Figure 2.

Nuclease and salt resistance of particles assembled in vitro and of authentic, immature particles. Particles assembled in buffer B (A), buffer B plus 5% rabbit reticulocyte lysate (B), or buffer B plus 2 μM IP5 (C), were treated with RNase A (lanes 2) or NaCl (lanes 3). Gag proteins in particles pelleted after treatment were examined by SDS/PAGE and Coomassie blue staining.

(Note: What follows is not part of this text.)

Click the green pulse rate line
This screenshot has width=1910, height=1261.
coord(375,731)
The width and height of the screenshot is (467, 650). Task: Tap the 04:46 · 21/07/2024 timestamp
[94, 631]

We estimate that >90% of the Gag protein was solubilized in A (lanes 2 and 3), whereas >90% remained pelletable in B and C (lanes 2 and 3). (D) Immature MoMuLV and HIV-1 virions produced in mammalian cells were analyzed separately (lanes 1 and 2, respectively) or were mixed together (lanes 3–9) and treated with RNase A (lanes 6 and 7) or NaCl (lanes 8 and 9). They were also digested with HIV-1 PR to confirm that the lipid envelope was removed by the detergent (lane 3), or sedimented without RNase or NaCl treatment to confirm that the particles are stable in buffer B (lanes 4 and 5). Gag proteins in the samples in D were detected by immunoblotting with antibodies against the CA proteins of both HIV-1 and MoMuLV. We estimate that >90% of the HIV-1 Gag protein was still pelletable after NaCl or RNase treatment. P, pellet; S, supernatant.